Source records
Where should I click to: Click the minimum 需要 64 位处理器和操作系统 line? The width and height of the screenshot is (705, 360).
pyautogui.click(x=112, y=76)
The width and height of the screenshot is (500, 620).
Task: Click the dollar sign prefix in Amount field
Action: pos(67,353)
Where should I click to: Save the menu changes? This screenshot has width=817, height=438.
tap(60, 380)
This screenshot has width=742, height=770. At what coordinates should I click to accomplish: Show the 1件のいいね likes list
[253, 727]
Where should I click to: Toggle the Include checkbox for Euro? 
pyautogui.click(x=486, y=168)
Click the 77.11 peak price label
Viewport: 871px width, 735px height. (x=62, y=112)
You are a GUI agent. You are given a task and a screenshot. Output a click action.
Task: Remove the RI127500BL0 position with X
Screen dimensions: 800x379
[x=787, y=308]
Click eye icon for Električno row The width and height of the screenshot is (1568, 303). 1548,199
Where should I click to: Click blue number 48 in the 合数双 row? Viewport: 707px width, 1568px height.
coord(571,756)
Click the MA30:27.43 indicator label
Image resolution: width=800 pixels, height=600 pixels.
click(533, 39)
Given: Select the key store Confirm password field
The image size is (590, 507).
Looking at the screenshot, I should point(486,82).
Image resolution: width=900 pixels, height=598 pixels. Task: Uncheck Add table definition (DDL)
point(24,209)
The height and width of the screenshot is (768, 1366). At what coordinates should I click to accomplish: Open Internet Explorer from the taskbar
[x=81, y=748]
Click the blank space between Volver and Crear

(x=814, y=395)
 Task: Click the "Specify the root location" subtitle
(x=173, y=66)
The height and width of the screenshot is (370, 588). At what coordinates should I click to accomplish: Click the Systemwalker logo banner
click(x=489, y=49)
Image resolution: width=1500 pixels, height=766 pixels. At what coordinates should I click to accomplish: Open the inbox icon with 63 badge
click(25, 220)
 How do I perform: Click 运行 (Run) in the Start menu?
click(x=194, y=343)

_PROBLEM REQUIREMENTS_
Each entry above is to be copied out exactly as written.

_ANSWER TO THIS PROBLEM_
Where should I click to: Click the minimum 需要 64 位处理器和操作系统 line? The width and height of the screenshot is (705, 360).
pyautogui.click(x=112, y=76)
The width and height of the screenshot is (500, 620).
Task: Click the dollar sign prefix in Amount field
Action: pos(67,353)
Where should I click to: Save the menu changes? This screenshot has width=817, height=438.
tap(60, 380)
This screenshot has width=742, height=770. At what coordinates should I click to accomplish: Show the 1件のいいね likes list
[253, 727]
Where should I click to: Toggle the Include checkbox for Euro? 
pyautogui.click(x=486, y=168)
Click the 77.11 peak price label
Viewport: 871px width, 735px height. (x=62, y=112)
You are a GUI agent. You are given a task and a screenshot. Output a click action.
Task: Remove the RI127500BL0 position with X
Screen dimensions: 800x379
[x=787, y=308]
Click eye icon for Električno row The width and height of the screenshot is (1568, 303). 1548,199
Where should I click to: Click blue number 48 in the 合数双 row? Viewport: 707px width, 1568px height.
coord(571,756)
Click the MA30:27.43 indicator label
Image resolution: width=800 pixels, height=600 pixels.
click(533, 39)
Given: Select the key store Confirm password field
The image size is (590, 507).
Looking at the screenshot, I should point(486,82).
Image resolution: width=900 pixels, height=598 pixels. Task: Uncheck Add table definition (DDL)
point(24,209)
The height and width of the screenshot is (768, 1366). At what coordinates should I click to accomplish: Open Internet Explorer from the taskbar
[x=81, y=748]
Click the blank space between Volver and Crear

(x=814, y=395)
 Task: Click the "Specify the root location" subtitle
(x=173, y=66)
The height and width of the screenshot is (370, 588). At what coordinates should I click to accomplish: Click the Systemwalker logo banner
click(x=489, y=49)
Image resolution: width=1500 pixels, height=766 pixels. At what coordinates should I click to accomplish: Open the inbox icon with 63 badge
click(25, 220)
 How do I perform: Click 运行 (Run) in the Start menu?
click(x=194, y=343)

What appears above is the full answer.